Instructions for the task: Edit the data so that "logical operator" reads "Boolean operator", with everything else left unchanged, and return the lines without the pictures.

Information shown:
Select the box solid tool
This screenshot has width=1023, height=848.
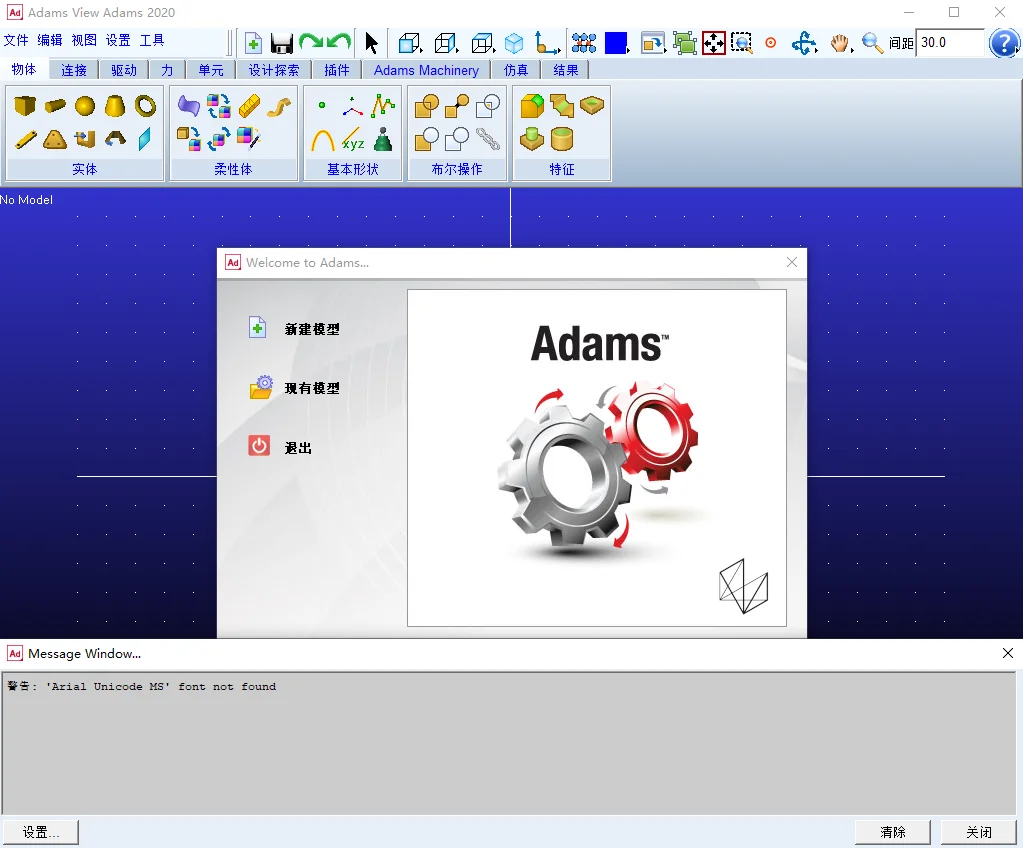click(x=25, y=106)
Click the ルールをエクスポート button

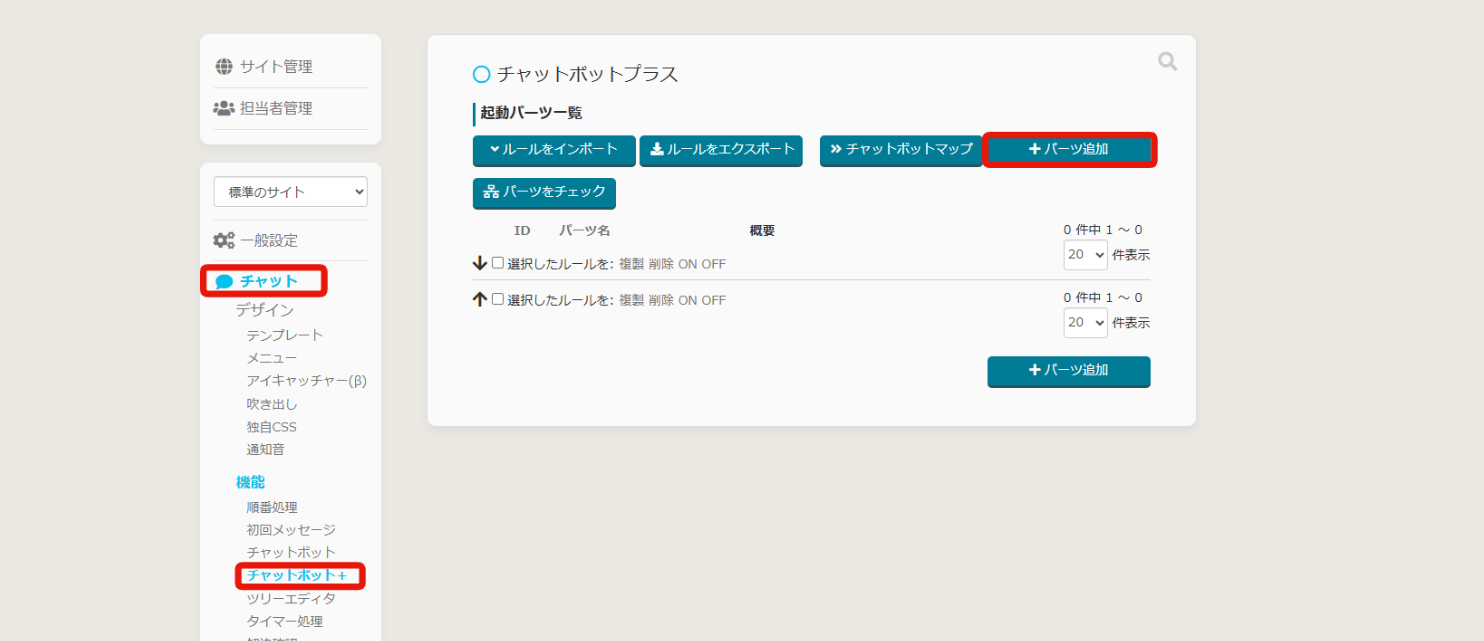[x=721, y=150]
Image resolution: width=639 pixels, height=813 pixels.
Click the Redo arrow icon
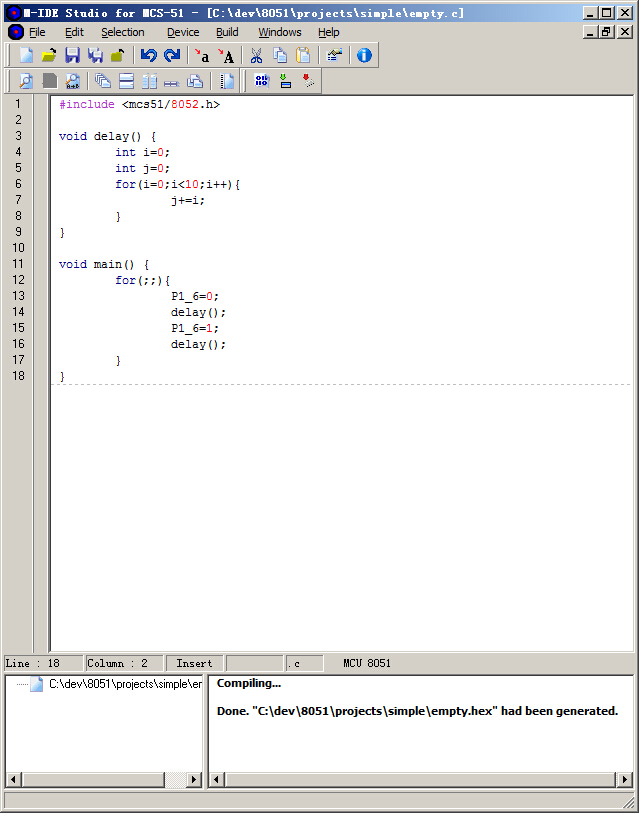click(172, 56)
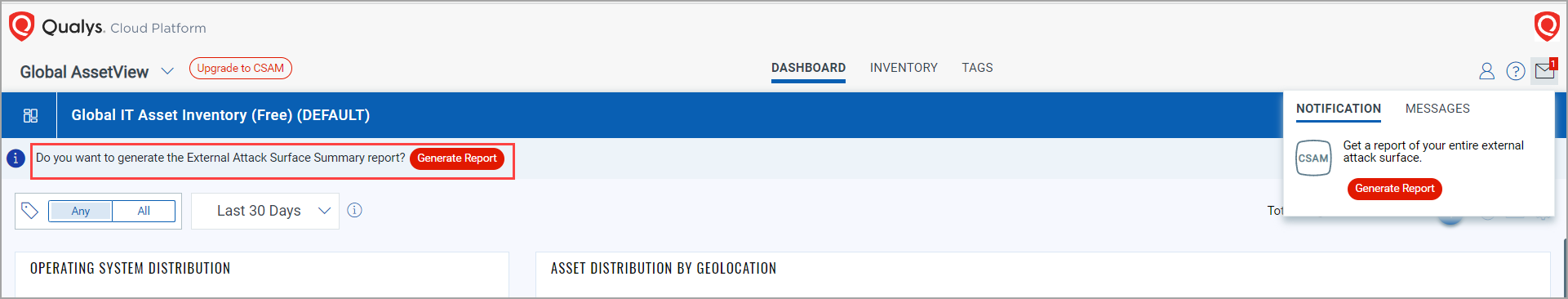Screen dimensions: 1568x299
Task: Click the tag filter icon
Action: [30, 211]
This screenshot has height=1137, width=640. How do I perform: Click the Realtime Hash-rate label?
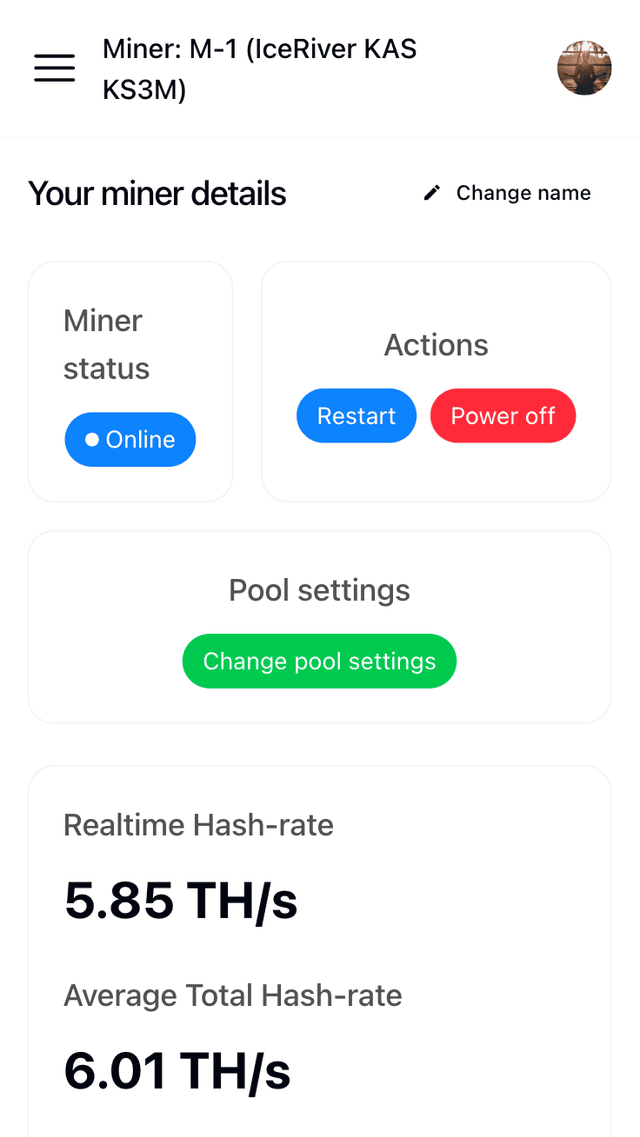[198, 825]
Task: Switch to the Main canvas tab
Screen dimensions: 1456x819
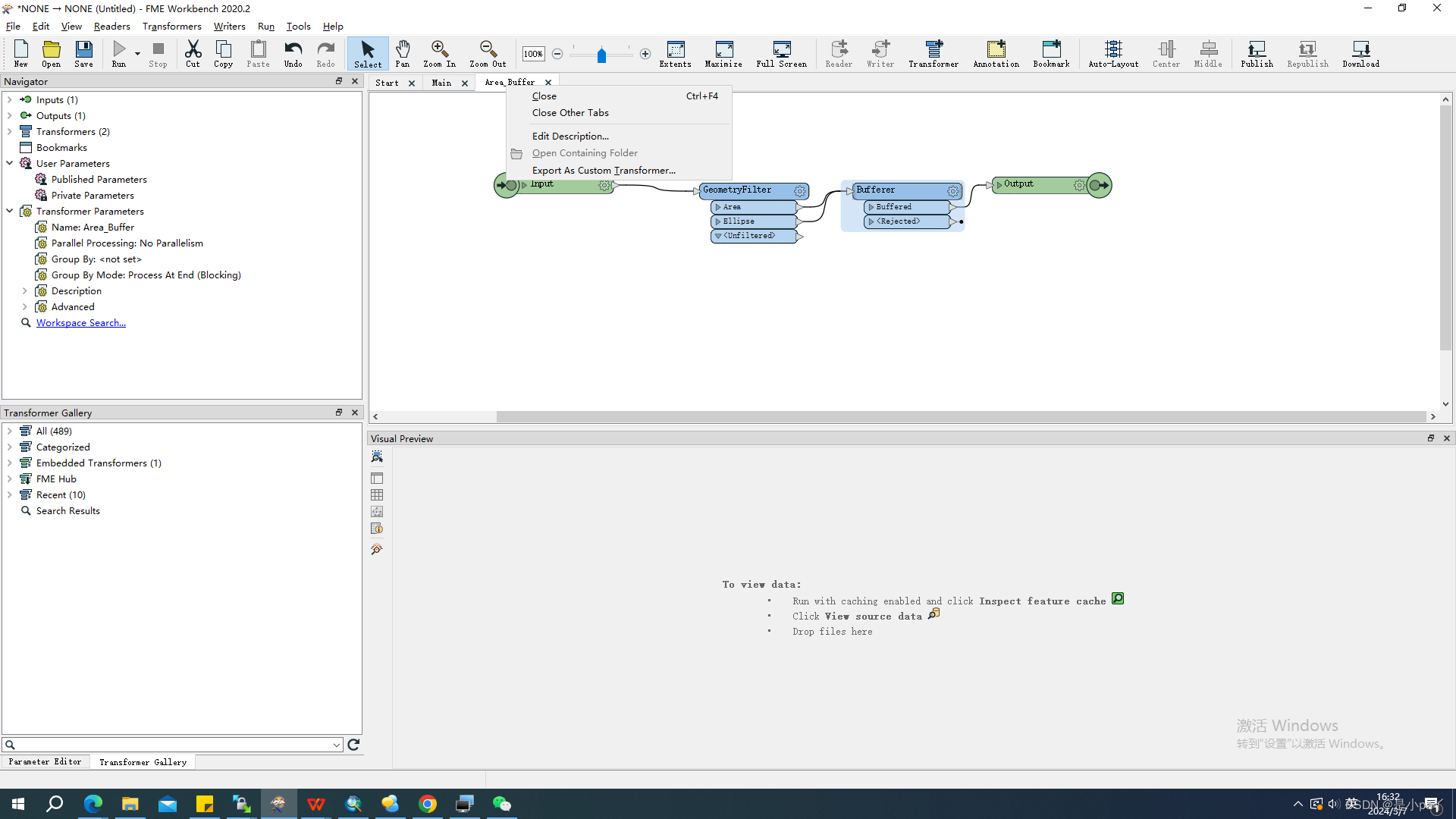Action: (441, 83)
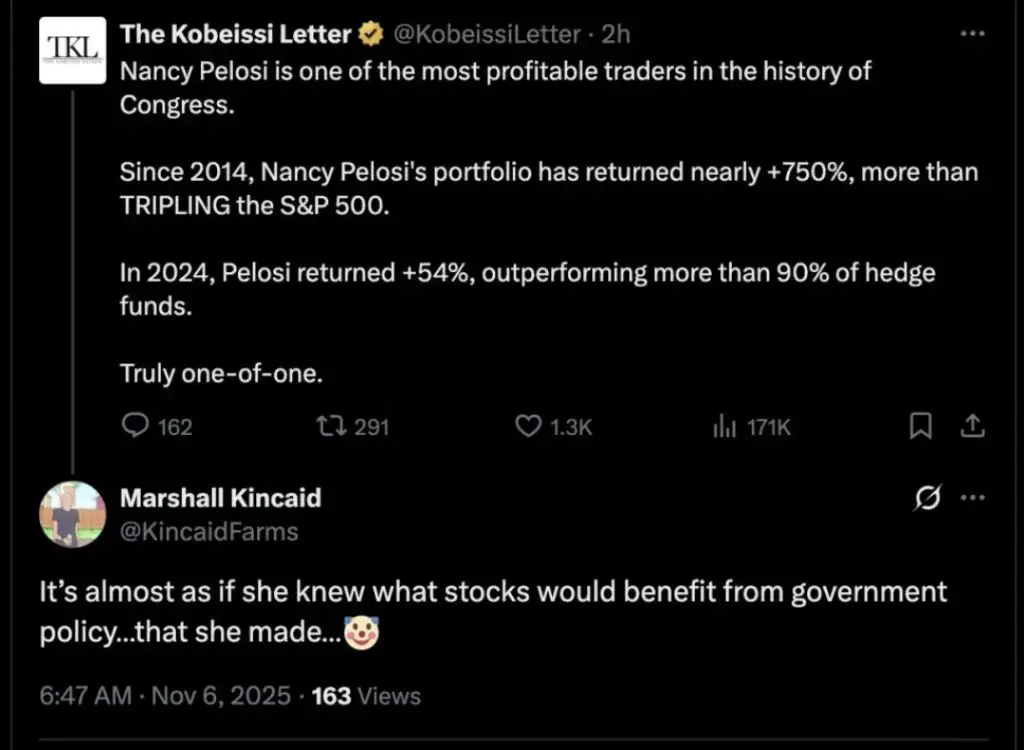The image size is (1024, 750).
Task: View analytics icon showing 171K views
Action: (724, 427)
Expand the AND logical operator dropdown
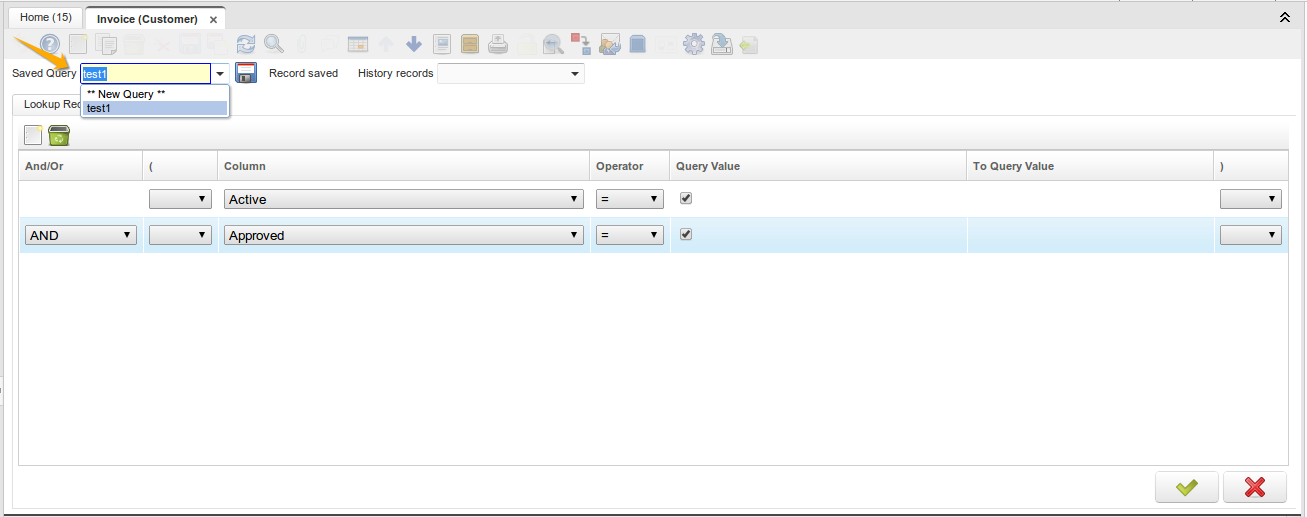This screenshot has width=1307, height=517. coord(81,235)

Exercise output:
Select the box solid tool
This screenshot has width=1023, height=848.
click(x=25, y=106)
Click the ルールをエクスポート button

[x=721, y=150]
Image resolution: width=639 pixels, height=813 pixels.
Click the Redo arrow icon
click(172, 56)
Screen dimensions: 1568x299
Task: Click the tag filter icon
Action: [30, 211]
This screenshot has height=1137, width=640. How do I perform: Click the Realtime Hash-rate label?
[198, 825]
Task: Switch to the Main canvas tab
Screen dimensions: 1456x819
Action: (441, 83)
The image size is (1024, 750).
Task: View analytics icon showing 171K views
Action: (724, 427)
Expand the AND Boolean operator dropdown
This screenshot has width=1307, height=517. coord(81,235)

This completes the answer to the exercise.